Elliott donated her personal collection of fabrics to the Los Angeles County Museum of Art. She is the author of several books on fabrics and design, and has also published her photography in the series "Henry's World" and "Amy's World". She has worked as a consultant on art and culture for institutions like Sotheby's. Elliott was a member of the New York City Council on Foreign Relations, and a trustee for the American Scandinavian Foundation. Elliott served as a trustee emeritus for the Asia Society.

==Personal life==
With her first husband, Robert McCabe, she had three children, Marit, Kari, and Alexander McCabe. The couple adopted two refugee children from China together. They divorced and she married Osborn Elliott in 1973. Her second husband was the editor of Newsweek and the former Dean for the Columbia University Graduate School of Journalism. She was step-mother to his three children from a previous marriage, Diana, Cynthia, and Dorinda Elliott.

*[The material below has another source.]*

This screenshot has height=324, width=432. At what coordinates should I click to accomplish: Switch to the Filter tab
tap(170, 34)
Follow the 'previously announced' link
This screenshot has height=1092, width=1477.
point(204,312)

Inger Elliott died from cardiac arrest in Manhattan, on January 29, 2024, at the age of 90.

==David Hampton==
Inger Elliott made national headlines after she became a victim of the conman and robber David Hampton. In October 1983, Hampton came to the Elliott's New York apartment saying he was the son of Sidney Poitier and a friend of her daughter Marit, and needed a place to stay. She allowed him to stay in their home, and the next morning she found him in bed with another man. He was kicked out of the house and she later called the police and had him arrested. After Hampton was released from jail he continued to harass Elliott, upset that the story had gotten so much attention, saying she should not have called the police. She told her close friend John Guare, a writer, about her experiences with Hampton, and Guare wrote a play based on the story titled Six Degrees of Separation, which premiered on Broadway in 1990 and was later turned into a 1993 feature film of the same name. In both the play and film, actress Stockard Channing portrayed a fictionalized version of Elliott named "Ouisa Kittredge". Channing was nominated for a Tony Award and the Academy Award for Best Actress for her performance.